| Given request |
Convert the data between the line containing "You are a computer-use agent. The image" and the line containing "Open the 用车交流", inclusive, into a Markdown table with two columns, Row and Data line. Leave out any blank lines.

• • • • •

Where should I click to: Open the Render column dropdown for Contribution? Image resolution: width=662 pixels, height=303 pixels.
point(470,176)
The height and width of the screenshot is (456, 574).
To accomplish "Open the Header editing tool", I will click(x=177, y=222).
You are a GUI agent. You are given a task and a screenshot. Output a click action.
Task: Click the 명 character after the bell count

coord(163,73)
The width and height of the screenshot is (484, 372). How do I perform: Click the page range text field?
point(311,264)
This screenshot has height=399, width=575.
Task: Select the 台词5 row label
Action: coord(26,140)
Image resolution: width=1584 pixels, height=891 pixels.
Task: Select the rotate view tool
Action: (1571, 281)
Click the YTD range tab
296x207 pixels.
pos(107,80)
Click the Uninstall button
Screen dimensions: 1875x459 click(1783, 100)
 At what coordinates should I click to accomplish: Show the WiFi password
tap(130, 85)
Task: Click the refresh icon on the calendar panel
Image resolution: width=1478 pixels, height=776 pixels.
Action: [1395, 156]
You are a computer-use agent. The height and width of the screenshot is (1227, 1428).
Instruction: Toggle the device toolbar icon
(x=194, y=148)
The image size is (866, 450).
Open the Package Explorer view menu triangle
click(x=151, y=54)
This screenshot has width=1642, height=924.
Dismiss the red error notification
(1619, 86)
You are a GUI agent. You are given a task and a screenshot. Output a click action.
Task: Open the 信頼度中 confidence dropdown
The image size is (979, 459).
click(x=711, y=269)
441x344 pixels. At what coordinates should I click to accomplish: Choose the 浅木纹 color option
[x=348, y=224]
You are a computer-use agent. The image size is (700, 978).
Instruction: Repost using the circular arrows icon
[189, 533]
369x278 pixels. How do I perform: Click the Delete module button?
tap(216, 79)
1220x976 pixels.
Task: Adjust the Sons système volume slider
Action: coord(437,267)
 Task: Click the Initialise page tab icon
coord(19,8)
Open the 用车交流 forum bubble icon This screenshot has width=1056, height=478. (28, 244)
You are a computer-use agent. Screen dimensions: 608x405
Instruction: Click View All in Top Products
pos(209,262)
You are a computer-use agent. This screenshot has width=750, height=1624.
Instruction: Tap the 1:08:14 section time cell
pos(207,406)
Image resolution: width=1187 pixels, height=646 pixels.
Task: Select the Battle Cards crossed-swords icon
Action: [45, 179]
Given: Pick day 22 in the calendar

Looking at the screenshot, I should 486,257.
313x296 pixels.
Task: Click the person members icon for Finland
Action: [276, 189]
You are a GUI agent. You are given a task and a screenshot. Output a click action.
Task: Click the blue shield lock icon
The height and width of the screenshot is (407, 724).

• • • • •

| Task answer |
| Row | Data line |
|---|---|
| 1 | You are a computer-use agent. The image size is (700, 978). |
| 2 | Instruction: Repost using the circular arrows icon |
| 3 | [189, 533] |
| 4 | 369x278 pixels. How do I perform: Click the Delete module button? |
| 5 | tap(216, 79) |
| 6 | 1220x976 pixels. |
| 7 | Task: Adjust the Sons système volume slider |
| 8 | Action: coord(437,267) |
| 9 |  Task: Click the Initialise page tab icon |
| 10 | coord(19,8) |
| 11 | Open the 用车交流 forum bubble icon This screenshot has width=1056, height=478. (28, 244) |